Hello, I'm Dr Philip LoBue, director of the Division of Tuberculosis Elimination at the Centers for Disease Control and Prevention (CDC). I'm pleased to speak with you as part of CDC's Expert Video Commentary Series on Medscape. Today, I would like to share important information about the latest recommendations for testing for and treating latent tuberculosis (TB) infection.
TB cannot be eliminated in the United States without increased efforts to test and treat latent TB infection. CDC estimates that up to 13 million people in the United States have latent TB infection. Without treatment, 1 in 10 people with latent TB infection will develop TB disease. For some, that risk is higher.
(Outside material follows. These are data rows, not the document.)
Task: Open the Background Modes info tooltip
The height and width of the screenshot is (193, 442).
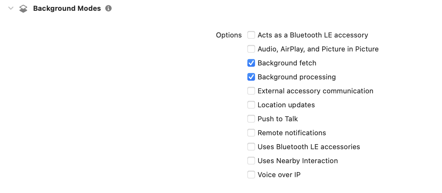Action: 108,8
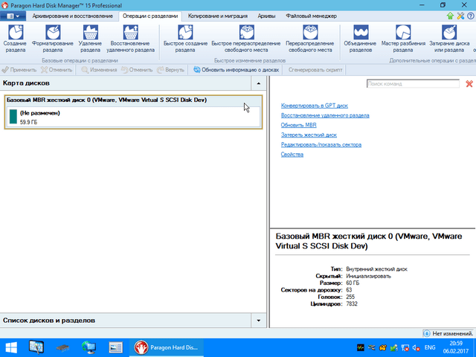Open Мастер разбиения раздела
This screenshot has height=357, width=476.
click(x=402, y=33)
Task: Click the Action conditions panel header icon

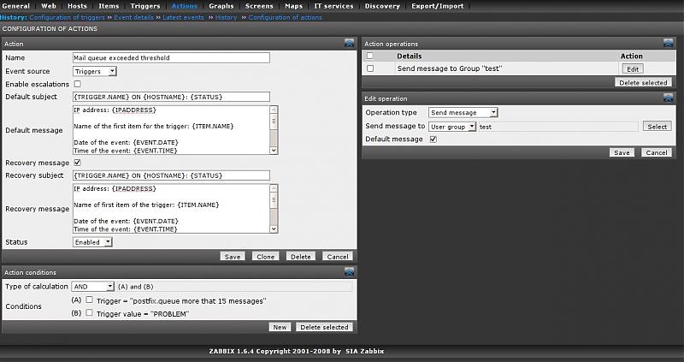Action: (349, 271)
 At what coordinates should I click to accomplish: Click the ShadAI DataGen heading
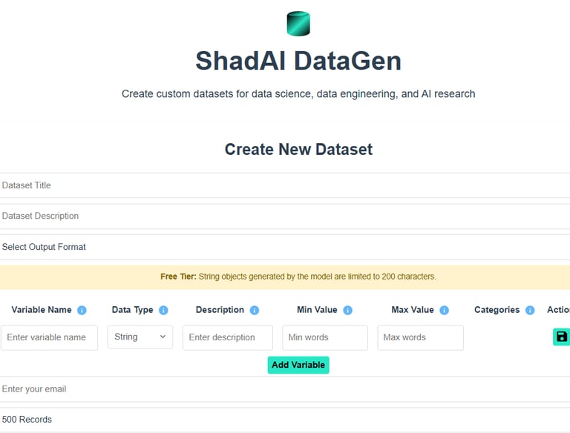(298, 61)
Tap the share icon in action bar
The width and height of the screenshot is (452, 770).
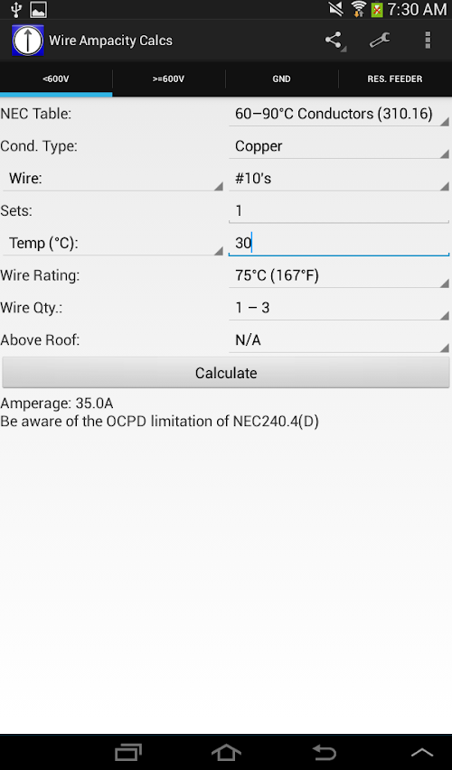point(334,41)
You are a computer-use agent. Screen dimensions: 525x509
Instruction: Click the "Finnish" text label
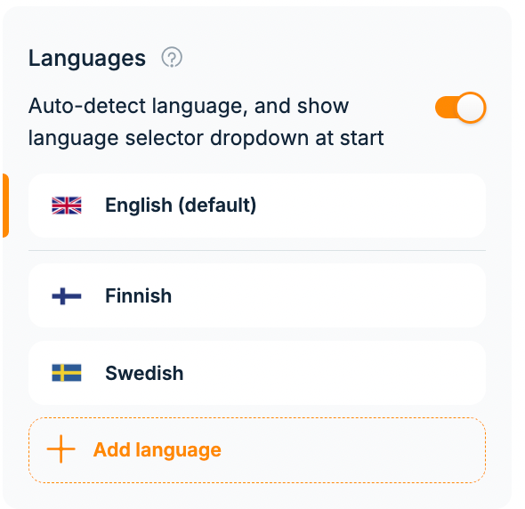pos(138,295)
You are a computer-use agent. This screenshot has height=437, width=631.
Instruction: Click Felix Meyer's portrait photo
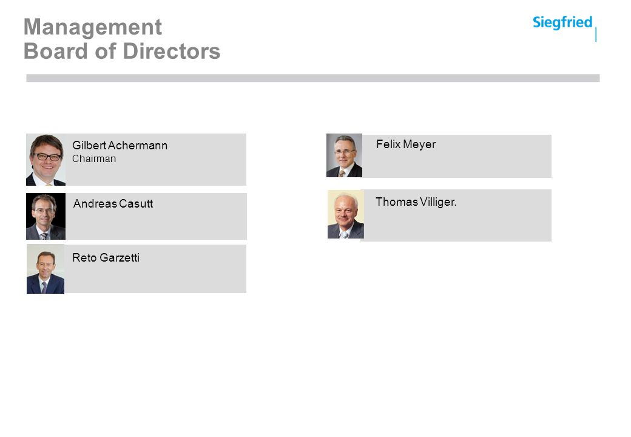coord(345,155)
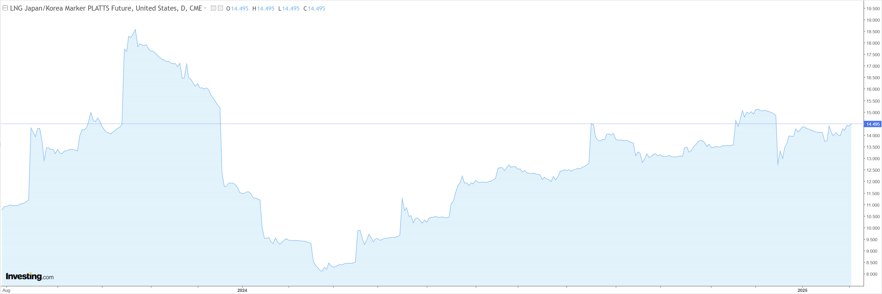Click the 10.000 price scale label
This screenshot has height=294, width=882.
pos(873,228)
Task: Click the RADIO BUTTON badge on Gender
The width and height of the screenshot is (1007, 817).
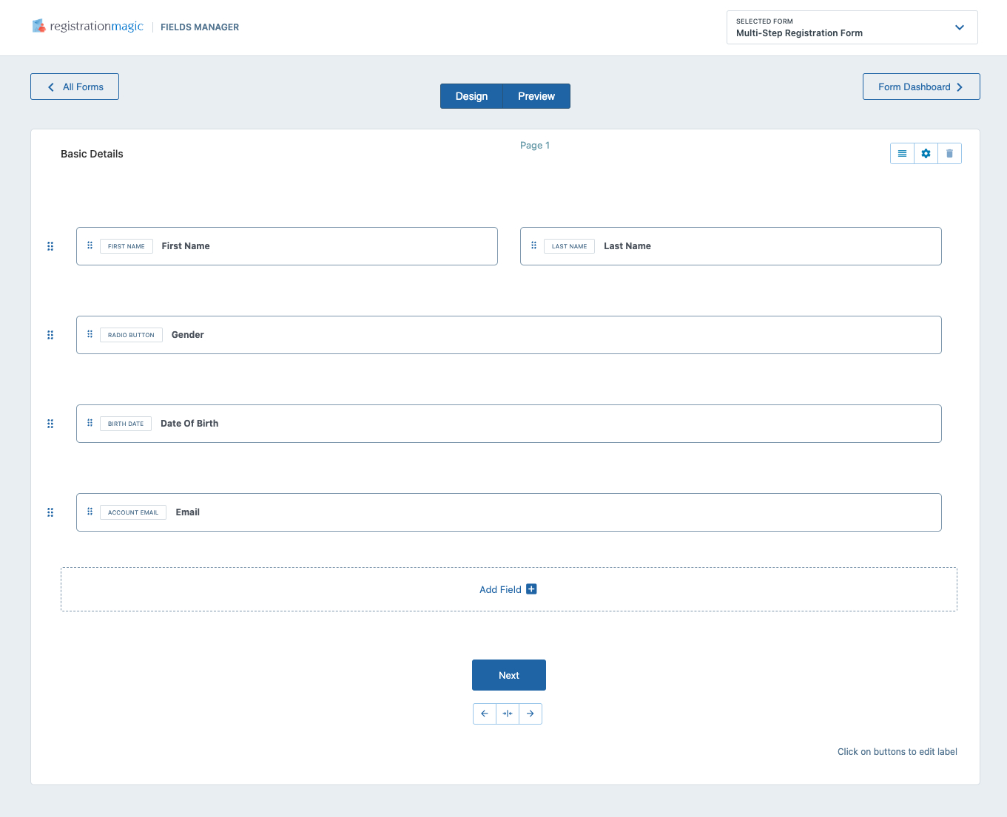Action: 131,334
CDC supports a new recommendation from the US Preventive Services Task Force (USPSTF) that encourages providers to test for TB infection in populations that are at increased risk—specifically, people born in or who frequently travel to countries where TB disease is common, including Mexico, the Philippines, Vietnam, India, China, Haiti, and Guatemala, or other countries with high rates of TB. Providers should consult with their local or state health departments for populations at risk in their communities based on local demographic patterns.
The USPSTF also recommends testing anyone who currently, or used to, live in large group settings, such as homeless shelters, prisons, or jails. In addition, CDC recommends TB testing for healthcare workers, contacts of people with confirmed or suspected TB disease, and as part of disease management for people with certain conditions, such as HIV and diabetes, or as indicated before the use of certain medications.
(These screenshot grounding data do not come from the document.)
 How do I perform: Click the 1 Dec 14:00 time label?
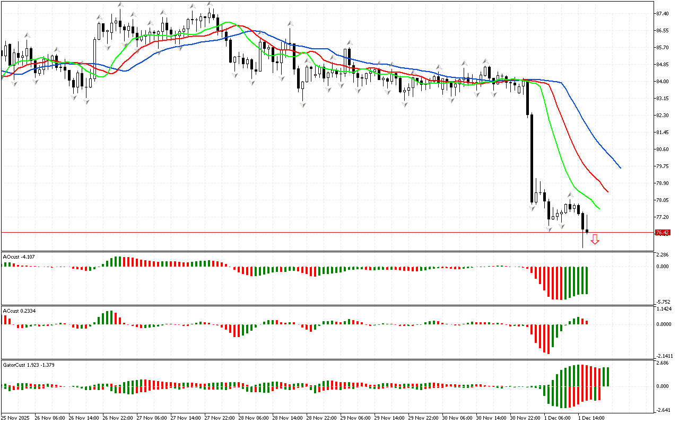[x=590, y=418]
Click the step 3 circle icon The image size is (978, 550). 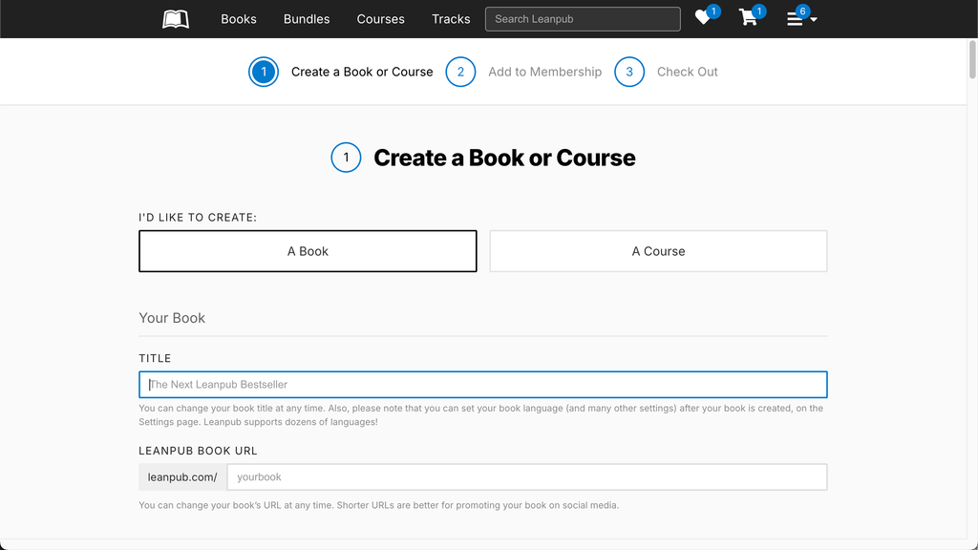pyautogui.click(x=629, y=72)
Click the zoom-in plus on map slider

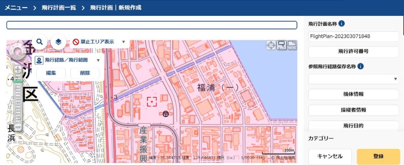point(18,70)
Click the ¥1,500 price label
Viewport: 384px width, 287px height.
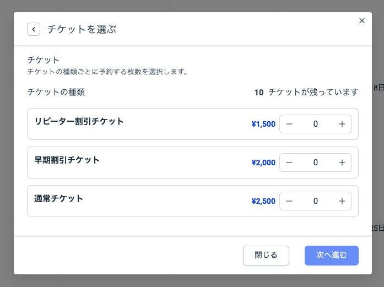263,124
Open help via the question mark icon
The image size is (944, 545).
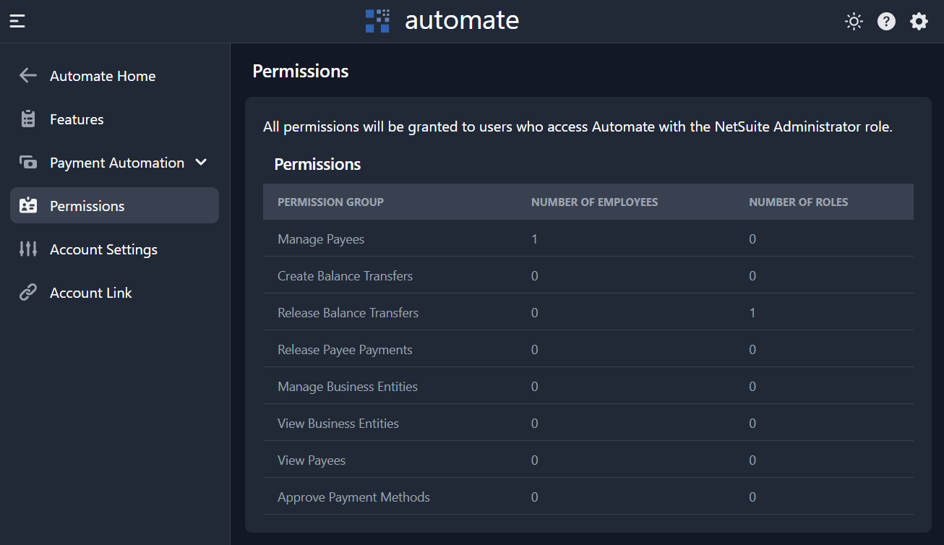pos(886,22)
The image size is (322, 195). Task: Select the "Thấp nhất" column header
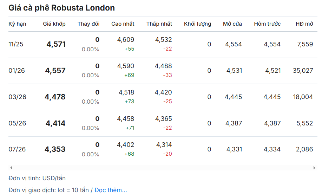click(x=159, y=24)

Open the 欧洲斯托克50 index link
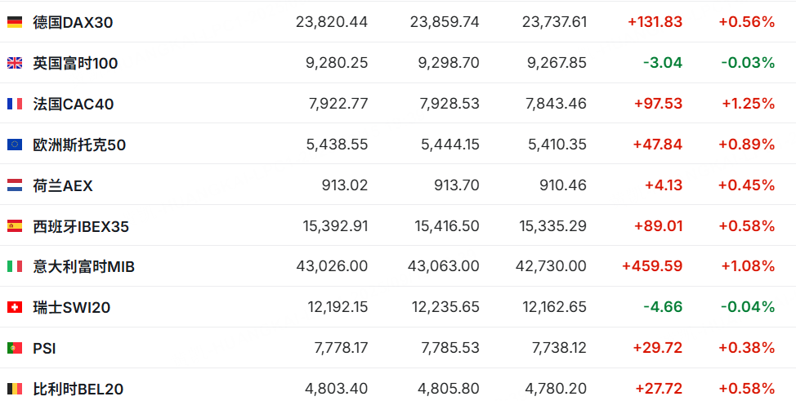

Both blood and skin tests are available to identify TB infection: the interferon-gamma release assays (IGRAs) and the TB skin test, commonly called "TST." There are several advantages of IGRAs over the TST. IGRAs require only a single visit and results can be available within 24 hours. IGRAs also offer an advantage over TST when testing people who have received bacille Calmette-Guérin (BCG) vaccination, because they do not cause the false-positive reactions that sometimes occur when using the TST.
However, TSTs are still useful for certain groups. CDC guidelines can help providers decide which test to use. A diagnosis of latent TB infection is made if a person has a positive IGRA or TST result and a medical evaluation does not indicate TB disease. The presence of TB disease must be excluded before treatment for latent TB infection is initiated.
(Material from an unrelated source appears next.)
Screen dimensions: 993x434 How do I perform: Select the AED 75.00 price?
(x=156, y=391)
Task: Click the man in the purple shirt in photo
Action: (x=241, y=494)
Several regimens are available for the treatment of latent TB infection. Newer short-course treatment regimens using isoniazid and rifapentine (often referred to as "3HP") given once weekly for 12 weeks, or rifampin alone given daily for 4 months, have been shown to have higher completion rates with less liver toxicity compared with the older regimen of 9 months of daily isoniazid. 3HP is a "directly observed therapy" that requires each dose to be supervised, usually by a healthcare worker, to ensure adherence to and tolerability of the regimen.
TB control and prevention have traditionally been functions of state and local public health departments. However, many of those at high risk for TB infection and TB disease who need to be tested and treated receive care from private healthcare providers and community health centers. The new USPSTF recommendation provides expanded opportunities for private healthcare providers to play a critical role in TB control and prevention, because targeted testing and treatment of persons at greatest risk for TB is the most effective way to further reduce the number of new TB cases in the United States.